Exercise tasks:
**A.** In the Snowy Egret passage, what award did the quintet win in June?
**B.** Translate this sentence from the Snowy Egret passage into Spanish: "Rei was a relatively late addition to the production."
**C.** Proceed with the Snowy Egret passage, picking up after its final sentence.

Text block:

★ ★ ★ ★

Melford designed her latest band, Snowy Egret, around Language of Dreams, and introduced the band on her critically hailed 2015 album Snowy Egret (Enja). Featuring her long-time comrade Stomu Takeishi on acoustic bass guitar, guitarist Liberty Ellman, cornetist Ron Miles, and drummer Tyshawn Sorey, the quintet won the Jazz Journalists Association award for Midsize Ensemble of the Year in June.

The group often performs as a unit, but for Language of Dreams it’s augmented by video projections by Bay Area artist David Szlasa, butoh-inspired movement by Los Angeles-based dancer/choreographer Oguri, and narrator Sofia Rei, a New York-based Argentine jazz vocalist who recites Galeano’s text in Spanish and English.

Rei was a relatively late addition to the production. The role is different than those she is used to singing, requiring her to employ her remarkable musicality rather than sumptuous vocals. “I’m not singing one note!” Rei says. “But she made a good choice to call a musician rather than an actor. I have to be in sync with what the band is doing all the time. Myra’s music is rhythmically challenging with a lot of odd meters. I think an actor would have been pretty lost on how to fit in.”

“I told the musicians about the structure of the book, looking for a through line or tension to hold all these little bits of music together,” Melford says. “I told them a general description of the story, but I wanted them to play my mus­ical response.”

★ ★ ★ ★

Stored records:
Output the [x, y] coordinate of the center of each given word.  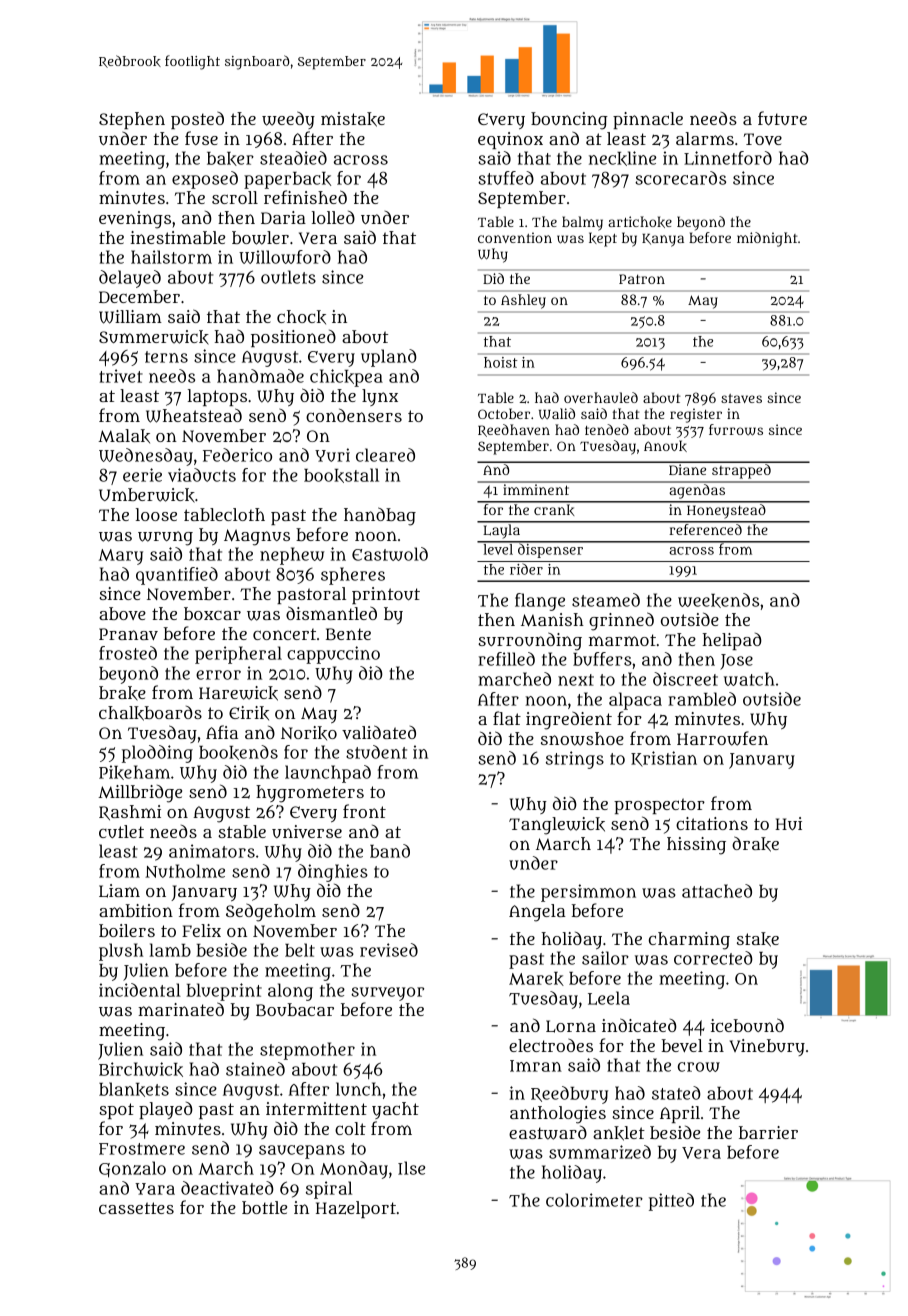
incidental [140, 990]
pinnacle [648, 120]
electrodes [551, 1045]
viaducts [202, 475]
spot [116, 1111]
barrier [768, 1132]
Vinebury [767, 1047]
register [696, 415]
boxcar [212, 613]
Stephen [132, 120]
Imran [536, 1066]
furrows [736, 430]
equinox [510, 140]
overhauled [601, 397]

★ ★ ★ ★

Outputs:
**A.** The Jazz Journalists Association award for Midsize Ensemble of the Year.

**B.** Rei fue una incorporación relativamente tardía a la producción.

**C.**
This isn’t the first time that Melford has found inspiration far afield from music. The Chicago-area native grew up in a house designed by Frank Lloyd Wright, and she speaks often of his organic architecture as a model for her compositional sensibility. She’s written music inspired by the mystical verse of Rumi, the modernist prose of James Joyce and the color-saturated paintings of the late Sacramento artist Don Reich.

Rather than trying to encapsulate Galeano’s sprawling multi-directional narrative, she started by responding directly to his prose “very much at face value,” she says. “The rhythm of that text is fascinating. I didn’t do this in an intellectual, systematic way. I told the musicians about the structure of the book, looking for a through line or tension to hold all these little bits of music together. I told them a general description of the story, but I wanted them to play my musical response. Some musicians like to have the text too, and that became another layer of meaning.”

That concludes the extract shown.